Kostenvorschuss wegen Mängeln schon vor Abnahme der Werkleistung
OLG Celle, Urteil vom 11.5.2016 — Aktenzeichen: 7 U 164/15
Sachverhalt
In dem Fall, mit dem sich das Oberlandesgericht Celle beschäftigt hat, verlangte der Werkunternehmer einen Restwerklohn in Höhe von etwa 15.000,00 Euro. Dem Werkvertrag lag das BGB zugrunde. Die Anwendbarkeit der VOB/B war nicht vereinbart. Nachdem der Werkunternehmer den Auftraggeber zur Abnahme aufgefordert hatte, verweigerte der Auftraggeber die Abnahme und teilte mit, es lägen zahlreiche und gravierende Mängel vor. Im Prozess des Werkunternehmers auf Zahlung des offenen Werklohns hat der Auftraggeber einen Kostenvorschuss zur Mangelbeseitigung geltend gemacht. Der vom Gericht beauftragte Sachverständige hat zahlreiche Mängel festgestellt und die Sanierungskosten mit etwa 25.000,00 Euro bemessen.
Entscheidung
Das Oberlandesgericht Celle hat dem Auftraggeber Recht gegeben. Der Restwerklohn des Werkunternehmers sei mangels Abnahme noch nicht fällig. Die vorhandenen Mängel rechtfertigen die Abnahmeverweigerung des Auftraggebers. Auf der anderen Seite stehe dem Auftraggeber ein Anspruch auf Kostenvorschuss zur Mangelbeseitigung aus § 637 Abs. 3 BGB zu.

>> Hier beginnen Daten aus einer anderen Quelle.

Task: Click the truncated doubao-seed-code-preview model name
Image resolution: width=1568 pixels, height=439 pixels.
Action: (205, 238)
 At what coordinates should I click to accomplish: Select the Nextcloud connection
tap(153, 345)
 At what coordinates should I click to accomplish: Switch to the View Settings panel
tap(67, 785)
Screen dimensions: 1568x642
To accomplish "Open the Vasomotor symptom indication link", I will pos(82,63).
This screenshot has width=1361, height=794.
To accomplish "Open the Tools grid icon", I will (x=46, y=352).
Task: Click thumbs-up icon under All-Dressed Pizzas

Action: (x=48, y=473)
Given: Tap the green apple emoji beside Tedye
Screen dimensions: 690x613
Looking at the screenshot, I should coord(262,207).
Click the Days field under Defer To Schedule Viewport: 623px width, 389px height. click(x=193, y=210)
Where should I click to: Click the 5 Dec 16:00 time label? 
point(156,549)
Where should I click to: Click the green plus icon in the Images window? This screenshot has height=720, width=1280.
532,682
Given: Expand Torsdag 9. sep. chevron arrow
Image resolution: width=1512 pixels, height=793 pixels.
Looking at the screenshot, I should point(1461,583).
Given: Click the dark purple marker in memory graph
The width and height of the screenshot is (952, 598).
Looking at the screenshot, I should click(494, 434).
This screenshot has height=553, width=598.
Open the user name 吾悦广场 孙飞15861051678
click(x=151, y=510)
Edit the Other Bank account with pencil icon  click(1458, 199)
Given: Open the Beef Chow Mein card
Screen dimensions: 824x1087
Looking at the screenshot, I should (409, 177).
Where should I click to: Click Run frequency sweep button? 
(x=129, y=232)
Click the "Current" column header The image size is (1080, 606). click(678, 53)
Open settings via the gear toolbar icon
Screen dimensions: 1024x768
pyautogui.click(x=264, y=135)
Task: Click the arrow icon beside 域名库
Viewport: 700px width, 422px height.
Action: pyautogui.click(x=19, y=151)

Ein Auftraggeber kann einen Kostenvorschuss zur Mangelbeseitigung vor der Abnahme jedenfalls dann fordern, wenn sich ein Werkunternehmer, der ein in wesentlicher Hinsicht mangelhaftes Werk abgeliefert hat, auf den Standpunkt stellt, er habe ein mangelfreies Werk erbracht. Zur Begründung hat das Oberlandesgericht Celle festgestellt, dass der Auftraggeber anderenfalls zur Abnahme gezwungen wäre, obwohl er objektiv dazu berechtigt sei, eine Abnahme zu verweigern. Wegen der grundsätzlichen Bedeutung der Rechtsfrage der Geltendmachung von Gewährleistungsrechten des Auftraggebers vor Abnahme einer Werkleistung hat das Oberlandesgericht Celle die Revision zum Bundesgerichtshof ausdrücklich zugelassen.
Praxishinweis
Bis zu einer Entscheidung durch den Bundesgerichtshof ist weiterhin offen, ob Auftraggeber Mängelgewährleistungsrechte bereits vor der Abnahme eines Werks geltend machen können. Tatsächlich ist die vorliegende Situation paradox. Einem Auftraggeber ist zugute zu halten, dass dann, wenn ein Werkunternehmer nicht gewillt ist, das vereinbarte Gewerk abnahmereif herzustellen, er dem Auftraggeber nicht entgegenhalten kann, er könne Rechte zur Herstellung eines ordnungsgemäß abnahmereifen Gewerks erst nach der Abnahme geltend machen.